All lines below containing "This" are to be listed.
---------- Listed entries
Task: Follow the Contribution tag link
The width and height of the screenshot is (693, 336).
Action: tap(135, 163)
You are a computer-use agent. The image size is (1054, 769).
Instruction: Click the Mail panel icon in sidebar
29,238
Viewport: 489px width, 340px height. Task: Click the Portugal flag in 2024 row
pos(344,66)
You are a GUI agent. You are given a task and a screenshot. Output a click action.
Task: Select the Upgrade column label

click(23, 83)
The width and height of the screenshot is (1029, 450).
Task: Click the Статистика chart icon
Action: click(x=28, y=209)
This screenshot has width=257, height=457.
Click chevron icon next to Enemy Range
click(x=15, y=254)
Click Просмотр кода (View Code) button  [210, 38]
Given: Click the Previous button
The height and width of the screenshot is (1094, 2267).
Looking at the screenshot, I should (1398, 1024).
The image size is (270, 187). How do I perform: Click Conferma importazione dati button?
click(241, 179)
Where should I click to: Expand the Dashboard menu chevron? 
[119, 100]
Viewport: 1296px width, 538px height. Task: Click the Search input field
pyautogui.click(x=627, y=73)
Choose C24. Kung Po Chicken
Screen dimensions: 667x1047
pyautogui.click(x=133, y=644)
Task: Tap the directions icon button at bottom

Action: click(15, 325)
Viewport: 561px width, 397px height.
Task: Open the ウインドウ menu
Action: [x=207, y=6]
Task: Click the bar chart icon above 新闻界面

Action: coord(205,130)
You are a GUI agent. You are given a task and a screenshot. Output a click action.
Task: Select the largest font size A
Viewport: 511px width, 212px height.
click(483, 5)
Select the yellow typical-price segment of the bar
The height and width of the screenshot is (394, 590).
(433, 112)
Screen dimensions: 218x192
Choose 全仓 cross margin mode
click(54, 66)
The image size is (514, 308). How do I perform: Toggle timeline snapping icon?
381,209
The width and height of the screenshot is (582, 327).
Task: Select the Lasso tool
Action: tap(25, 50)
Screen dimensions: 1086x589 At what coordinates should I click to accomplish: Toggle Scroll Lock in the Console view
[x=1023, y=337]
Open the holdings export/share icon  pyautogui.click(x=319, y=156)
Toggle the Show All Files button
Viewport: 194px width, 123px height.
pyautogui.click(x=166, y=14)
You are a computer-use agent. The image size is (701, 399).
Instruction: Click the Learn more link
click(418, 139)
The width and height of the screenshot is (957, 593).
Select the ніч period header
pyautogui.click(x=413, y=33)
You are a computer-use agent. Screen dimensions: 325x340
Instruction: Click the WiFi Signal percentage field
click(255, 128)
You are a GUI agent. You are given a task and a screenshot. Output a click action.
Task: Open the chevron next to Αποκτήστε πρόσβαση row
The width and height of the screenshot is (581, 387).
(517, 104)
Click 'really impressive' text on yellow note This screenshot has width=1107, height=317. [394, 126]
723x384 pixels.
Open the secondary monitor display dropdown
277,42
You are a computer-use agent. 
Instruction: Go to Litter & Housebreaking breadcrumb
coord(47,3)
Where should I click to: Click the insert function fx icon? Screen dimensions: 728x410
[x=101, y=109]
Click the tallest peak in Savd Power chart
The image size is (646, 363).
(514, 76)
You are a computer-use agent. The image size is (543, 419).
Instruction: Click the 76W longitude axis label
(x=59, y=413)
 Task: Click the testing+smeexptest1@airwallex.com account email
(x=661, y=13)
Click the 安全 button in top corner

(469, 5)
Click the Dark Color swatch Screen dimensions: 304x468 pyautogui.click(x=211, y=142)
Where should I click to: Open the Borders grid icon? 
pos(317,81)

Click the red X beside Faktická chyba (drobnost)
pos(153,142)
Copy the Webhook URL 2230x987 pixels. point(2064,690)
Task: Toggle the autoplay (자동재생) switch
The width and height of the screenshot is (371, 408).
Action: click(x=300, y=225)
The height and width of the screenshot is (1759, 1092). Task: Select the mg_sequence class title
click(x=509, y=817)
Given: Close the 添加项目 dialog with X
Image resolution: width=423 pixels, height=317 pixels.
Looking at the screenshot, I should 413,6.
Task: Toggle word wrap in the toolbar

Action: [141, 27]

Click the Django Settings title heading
--------------------
Exercise solution:
This screenshot has width=257, height=457.
Click 'really impressive' text on yellow note This screenshot has width=1107, height=317. [394, 126]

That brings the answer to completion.